Overview

This trial is active, not recruiting.

Conditions chronic obstructive pulmonary disease, emphysema, chronic bronchitis, chronic airways obstruction, smoking
Sponsor Karolinska Institutet
Collaborator University of California, San Francisco
Start date March 2007
End date December 2020
Trial size 120 participants
Trial identifier NCT02627872, 2006/959-31/1

Summary

Chronic Obstructive Pulmonary Disease (COPD) is an increasing global health problem, which primarily increases among the female population. The purpose of this study is to perform in-depth clinical and molecular characterizations of early stage COPD patients, as well as healthy never-smoker and at-risk smoking control populations to identify molecularly related subgroups patients, including gender-related sub-phenotypes of COPD.

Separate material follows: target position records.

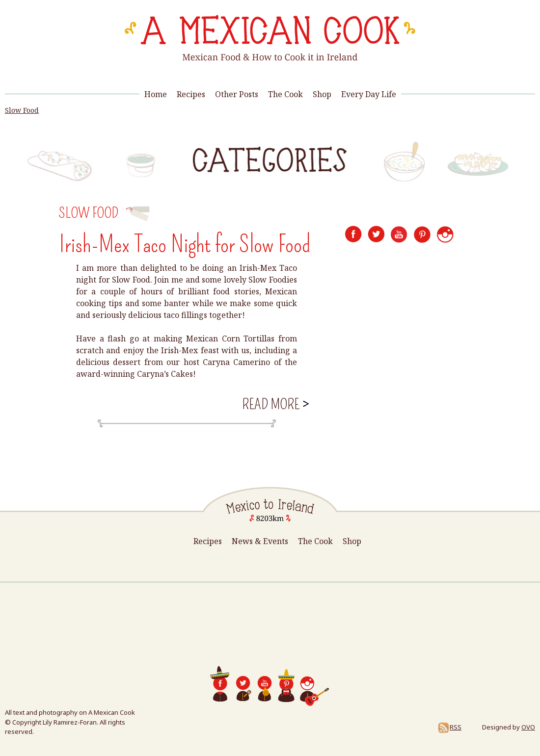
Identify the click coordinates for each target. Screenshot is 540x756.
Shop (322, 94)
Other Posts (237, 94)
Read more (275, 403)
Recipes (191, 94)
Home (156, 94)
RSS (449, 727)
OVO (528, 727)
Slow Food (22, 110)
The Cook (285, 94)
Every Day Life (369, 94)
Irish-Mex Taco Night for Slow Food (185, 244)
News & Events (260, 541)
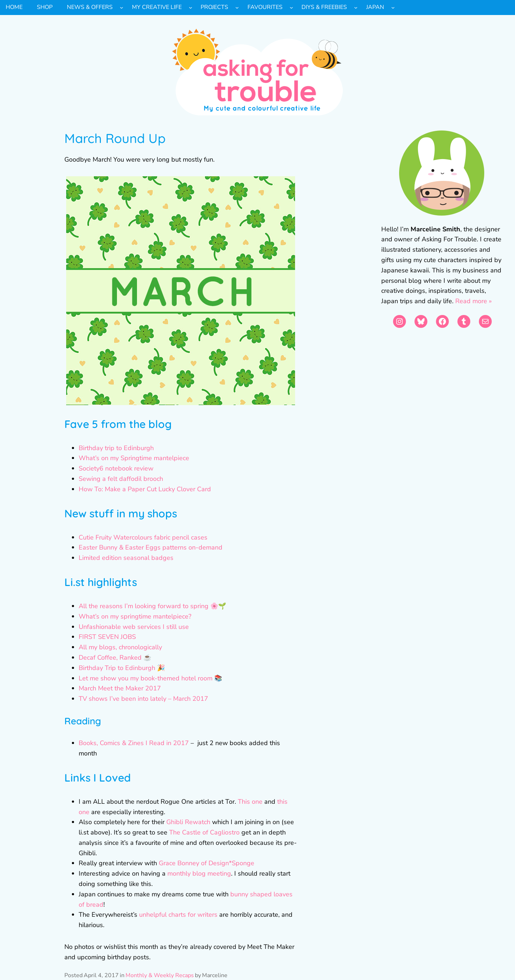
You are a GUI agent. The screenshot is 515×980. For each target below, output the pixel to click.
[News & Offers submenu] (121, 7)
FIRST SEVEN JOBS (107, 637)
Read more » (474, 301)
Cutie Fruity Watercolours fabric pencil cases (143, 537)
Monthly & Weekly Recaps (159, 975)
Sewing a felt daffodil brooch (121, 479)
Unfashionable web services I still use (134, 627)
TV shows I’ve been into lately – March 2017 (143, 698)
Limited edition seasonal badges (126, 558)
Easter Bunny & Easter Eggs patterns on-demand (150, 547)
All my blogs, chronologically (120, 647)
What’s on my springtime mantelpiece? (135, 616)
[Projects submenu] (237, 7)
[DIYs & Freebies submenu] (356, 7)
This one (250, 802)
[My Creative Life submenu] (190, 7)
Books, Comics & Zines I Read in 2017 (134, 743)
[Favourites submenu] (291, 7)
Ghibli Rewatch (188, 822)
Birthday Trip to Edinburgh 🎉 (122, 668)
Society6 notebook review (116, 468)
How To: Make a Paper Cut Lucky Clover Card (145, 489)
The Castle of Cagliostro (204, 832)
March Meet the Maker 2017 (120, 688)
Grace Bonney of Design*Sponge (206, 863)
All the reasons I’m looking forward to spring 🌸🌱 (152, 606)
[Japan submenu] (393, 7)
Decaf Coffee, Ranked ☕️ (115, 657)
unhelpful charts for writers (178, 915)
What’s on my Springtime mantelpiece (134, 458)
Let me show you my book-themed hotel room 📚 (150, 678)
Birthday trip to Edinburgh (116, 448)
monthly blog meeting (199, 873)
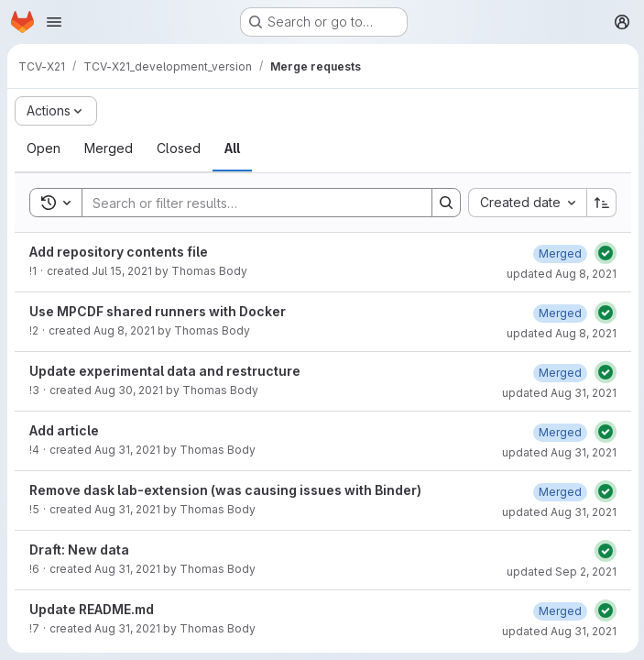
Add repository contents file (118, 251)
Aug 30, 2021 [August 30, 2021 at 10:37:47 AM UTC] (128, 390)
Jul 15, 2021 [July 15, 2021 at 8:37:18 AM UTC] (122, 270)
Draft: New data (79, 549)
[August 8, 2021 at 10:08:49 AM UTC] (558, 253)
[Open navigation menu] (54, 22)
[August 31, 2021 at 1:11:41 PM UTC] (558, 491)
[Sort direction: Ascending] (600, 203)
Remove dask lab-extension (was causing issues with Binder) (225, 490)
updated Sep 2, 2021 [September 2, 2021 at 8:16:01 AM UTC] (560, 571)
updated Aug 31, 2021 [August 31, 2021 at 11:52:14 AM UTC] (557, 452)
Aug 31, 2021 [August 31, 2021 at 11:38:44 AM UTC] (127, 449)
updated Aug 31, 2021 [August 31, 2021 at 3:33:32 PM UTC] (557, 631)
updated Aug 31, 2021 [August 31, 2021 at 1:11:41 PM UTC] (557, 512)
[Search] (246, 203)
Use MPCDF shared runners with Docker (158, 311)
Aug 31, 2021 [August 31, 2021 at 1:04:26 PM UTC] (127, 509)
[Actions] (56, 111)
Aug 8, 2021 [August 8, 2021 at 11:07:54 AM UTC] (124, 330)
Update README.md (92, 609)
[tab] (43, 148)
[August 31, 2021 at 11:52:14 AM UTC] (558, 432)
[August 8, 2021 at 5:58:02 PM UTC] (558, 313)
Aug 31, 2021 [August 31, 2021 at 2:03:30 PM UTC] (127, 568)
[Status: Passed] (604, 253)
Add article (64, 430)
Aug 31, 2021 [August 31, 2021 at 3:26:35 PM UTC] (127, 628)
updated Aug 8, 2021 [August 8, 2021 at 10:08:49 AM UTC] (560, 273)
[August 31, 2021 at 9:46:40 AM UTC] (558, 372)
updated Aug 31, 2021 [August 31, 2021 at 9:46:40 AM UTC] (557, 392)
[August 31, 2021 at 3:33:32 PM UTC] (558, 610)
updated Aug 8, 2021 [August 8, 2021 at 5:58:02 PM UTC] (560, 333)
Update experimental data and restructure (165, 370)
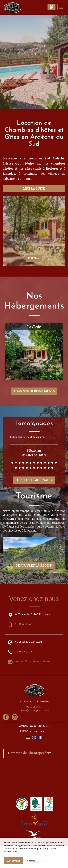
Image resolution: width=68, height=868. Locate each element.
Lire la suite (34, 188)
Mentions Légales (27, 726)
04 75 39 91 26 (24, 652)
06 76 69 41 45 (24, 624)
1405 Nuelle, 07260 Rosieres (34, 702)
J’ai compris (13, 861)
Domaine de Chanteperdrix (30, 753)
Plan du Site (43, 726)
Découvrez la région (34, 565)
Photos (34, 258)
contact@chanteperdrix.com (33, 661)
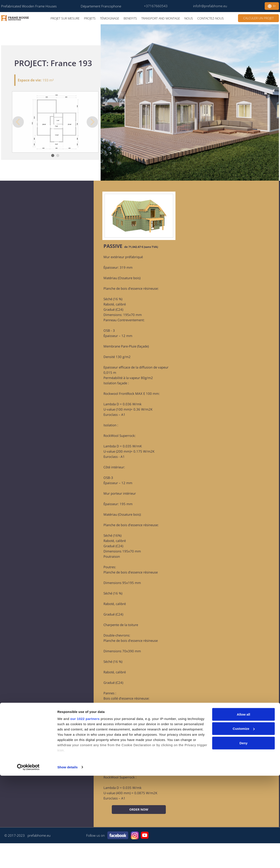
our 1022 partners (85, 811)
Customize (244, 821)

United States No locations recruiting
Other Countries No locations recruiting

Study Design

Observational model cohort
Time perspective cross-sectional
Arm
Participants with mild-to-moderate COPD (GOLD I-II)
Actively smoking participants with normal lung function (do not have COPD)
Healthy participants that never have smoked

Primary Outcomes

Measure
Forced expiratory volume in 1 second (FEV1)
time frame: Measured at baseline and up to 10 year follow-up
Emphysema, as shown on chest CT scan
time frame: Measured at baseline and up to 10 year follow-up
Airway wall thickness on chest CT scan
time frame: Measured at baseline and up to 10 year follow-up
COPD status (COPD participants versus control group participants)
time frame: Measured at baseline and up to 10 year follow-up
Molecular gender differences
time frame: Measured at baseline

Eligibility Criteria

Male or female participants from 45 years up to 65 years old.

Inclusion Criteria: - For smokers, at least 10 pack-years of cigarette smoking - For smokers, at least 10 cigarettes/day the past 6 months before study entry Spirometry that meets stage I-II of the Global Initiative for Chronic Obstructive Lung Disease (GOLD) stages (postbronchodilator forced expiratory volume in 1 second (FEV1) of 50%-100% of predicted level and FEV1/forced vital capacity [FEV1/FVC] less than 0.7) or normal (postbronchodilator FEV1 greater than 80% of predicted level and forced expiratory volume in 1 second/forced vital capacity [FEV1/FVC] greater than 0.7) Exclusion Criteria: - Other lung diseases - Atopy (defined as positive specific IgE test) - Asthma - Received antibiotics for a COPD exacerbation in the 3 months prior to study entry - Treatment with oral or inhaled glucocorticoids within past 3 months prior to study entry - Significant ischaemic heart disease or arrhythmia

Additional Information

Official title Clinical & Systems Medicine Investigations of Smoking-related Chronic Obstructive Pulmonary Disease
Description Chronic Obstructive Pulmonary Disease (COPD) is an umbrella diagnosis defined by obstructive lung function impairments, and is likely to be caused by a multitude of etiologies including environmental exposures, genetic predispositions and developmental factors. Due to the heterogeneity of the disease, molecular and mechanistic sub-phenotyping of COPD represents an essential step to facilitate the development of relevant diagnostic and treatment options for this constantly growing patient group. In the Karolinska COSMIC study, the investigators are investigating molecular sub-phenotypes of smoking-induced COPD. A particular focus relates to recent epidemiological indications of gender differences in both incidence and severity of disease, with post-menopausal women being at greatest risk. The study encompasses profiling of mRNA, miRNA, proteomes, metabolomes and lipid mediators of from multiple lung compartments (airway epithelium, alveolar macrophages, exosomes, and bronchoalveolar exudates) using a range of 'omics platforms, in combination with extensive clinical phenotyping of early stage COPD patients, never-smokers, and smokers with normal lung function from both genders. The primary objective of the study is to identify molecular sub-phenotypes of patients with COPD, specifically by correlating clinical phenotypes multi-molecular 'omics profiling from multiple lung compartments of early stage COPD patients compared to healthy and at-risk control populations. Secondary goals involve identification of subsets of prognostic/diagnostic biomarkers for classification of the defined subgroups, as well as relevant pharmaceutical targets.
Trial information was received from ClinicalTrials.gov and was last updated in October 2016.
Information provided to ClinicalTrials.gov by Karolinska Institutet.